As for geometry.... YOU ARE BOTH RIGHT.... the TT bikes have the steaper angle as they are more efficent ON THE FLATS using more of the quads. The same applies to track to a degree. Triathletes have found that his also leaves legs fresh for the run. HOWEVER! on really hill courses, such as IM canada, you will see many pros on traditional road geo bikes, as that position works for that application.

SO good work, I won't pretend to know it all, because no one does, we should just chill there and maybe read what the other person wrote as there may, just may be some merit to it...

rc
chillin...SteveO
Apr 17, 2002 3:40 AM
As a point of clarification, i realize liu has some valid points in his arguments. If you read my posts carefully, you'll notice i've never disagreed, but merely supported my own argument (that geometry is a critical factor in aerodynamics).

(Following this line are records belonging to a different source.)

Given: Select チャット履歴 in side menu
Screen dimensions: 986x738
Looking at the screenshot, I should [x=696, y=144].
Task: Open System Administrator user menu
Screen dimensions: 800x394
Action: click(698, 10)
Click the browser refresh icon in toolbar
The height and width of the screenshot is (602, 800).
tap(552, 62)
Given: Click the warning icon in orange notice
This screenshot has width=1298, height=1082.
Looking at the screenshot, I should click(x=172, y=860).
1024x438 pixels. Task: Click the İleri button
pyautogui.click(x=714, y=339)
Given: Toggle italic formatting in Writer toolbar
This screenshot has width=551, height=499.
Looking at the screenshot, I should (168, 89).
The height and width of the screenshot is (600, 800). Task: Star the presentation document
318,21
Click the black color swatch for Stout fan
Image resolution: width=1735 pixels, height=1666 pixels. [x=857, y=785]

I COMPLETELY agree that no one person knows it all, and my persistance was rooted in the frustration of dealing with those who believe they do.... I firmly believe those seeking information about a topic should be presented with ALL available knowledge; not a single piece or perception which alone could be misleading to the uninitiated (or, apparently in some cases, even the more 'experienced').

Anyway, thanks for the voice of reason;

Steve

ps rc, completely agree about the traditional geo in hilly or crit format; my INITIAL point was merely to point out successful athletes who use traditional geometry in TT format tri's, because it works for them. Everyone's difft, so we shouldnt criticize someones selection of bicycle (like a cannondale roadbike) without any knowledge of that person or his environment (or at all, for that matter).

peace.
Cannondaleliu02bhs
Apr 17, 2002 6:58 AM
Maybe you haven't seem the Cannondale road bikes. They have FAT as in HUGE downtubes. That's why I pointed out, it's not a good bike if you want good aerodynamics.
SteveO
Apr 17, 2002 7:46 AM
true enough, initially, i thought you were criticizing his choice because it was a 'road bike'. I later re-read, and realized you were focusing on the 'cannondale road' bike (and therefore, the downtube). At that point, you'd already ticked me off, so i stuck with my assertion on principle.

haha,
peace dude,
steve
re: have a few quesskibert
Apr 13, 2002 8:20 AM
I have shaved my legs (during training and racing season)since i started biking/tri in high school, and I havent had any problems w/ it, My gf likes and my friends get used to it or just dont care. On my college tri team of about 60-70 guys about 80% of us shave and all of us who do more than one or two a year do. So if you want to do it go ahead it might save your legs in a crash like it did for my friend, the doctor said that the only reason he had even a little bit of skin left was that there was no hair to grab on the pavement so he slid across it better. As far as the bars, i use sytance c2 and i love them.